Juttner takes Yona to his house, and when Yona confronts him about his actions as a Nazi officer, he says he is just following orders. Yona asks him to save the nuns but he declines, then mentions hunting the Jewish refugees in the forest. The next day, he offers to help the nuns if Yona shares information about the Bielski group and other factions living in the forest. Yona refuses and runs away in the middle of the night to warn the refugees of the coming danger.
After a few days in the forest, Yona finds Zus, who is happy to see her. They return to the camp and decide that Yona will lead the group to safety while Zus, Aleksander, and a few others will help the Bielski group. While leading them through the swamp, Zus’s brother tells Yona that the Nazis killed Zus’s wife and child. They successfully evade detection, though Aleksander dies on his mission. As winter approaches, the group’s supplies dwindle, and two new group members propose ambushing a Nazi convoy. Yona is reticent, but Zus and many others agree to the plan.

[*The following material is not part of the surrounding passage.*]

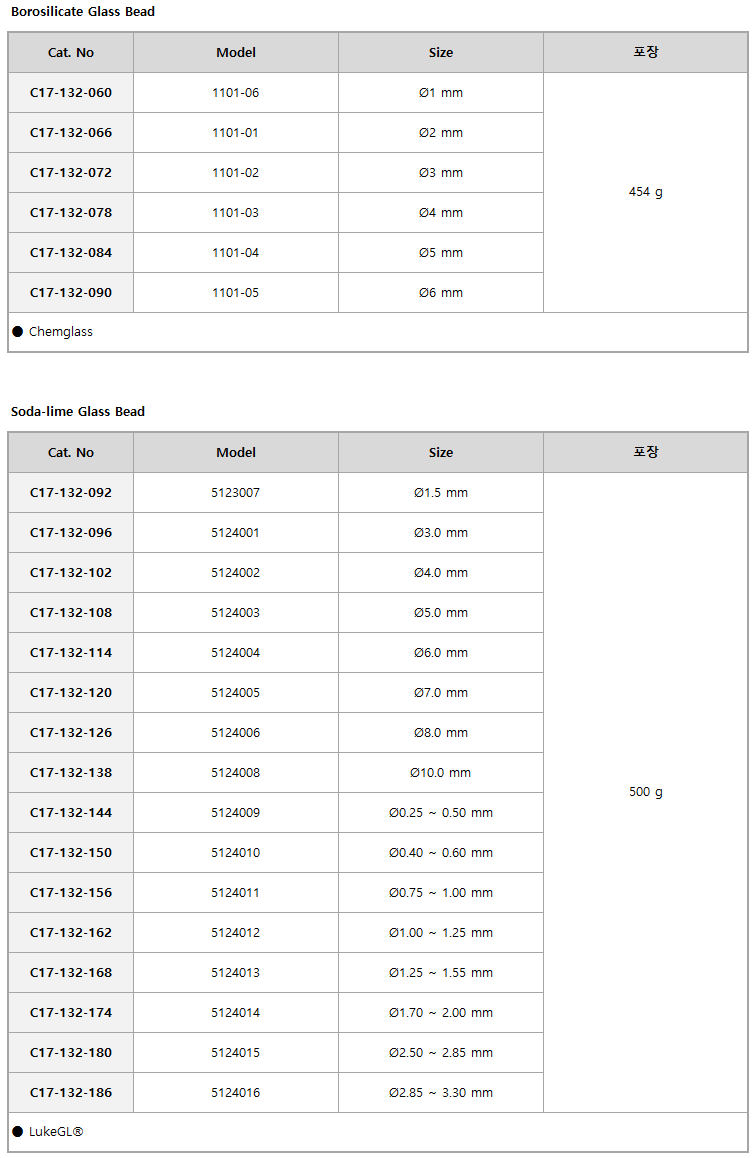Viewport: 752px width, 1158px height.
Task: Click model number 5124013
Action: [236, 973]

The night before the heist, Zus and Yona make love, and she shares her conflict about her identity since her father is a Nazi. Zus assures her that what matters is who she is now. The group successfully pulls off the heist and seems set for the winter. A few days later, however, Juttner crashed through the forest, determined to bring Yona back to town. He calls Zus antisemitic names and reveals that Yona’s mother was part Jewish, saying he is determined to “save” her, starting by killing Zus. Yona leaps in the way of her father’s gun and is shot, and she kills Juttner with her concealed knife when he leans over her body. Zus carries her back to camp.
The last chapter recounts the fates of the group after the war—many return to their home villages, while others seek new lives in new places. Yona lived in the forest for the rest of her life with Zus and their two children. She lived until age 100, as Jerusza predicted.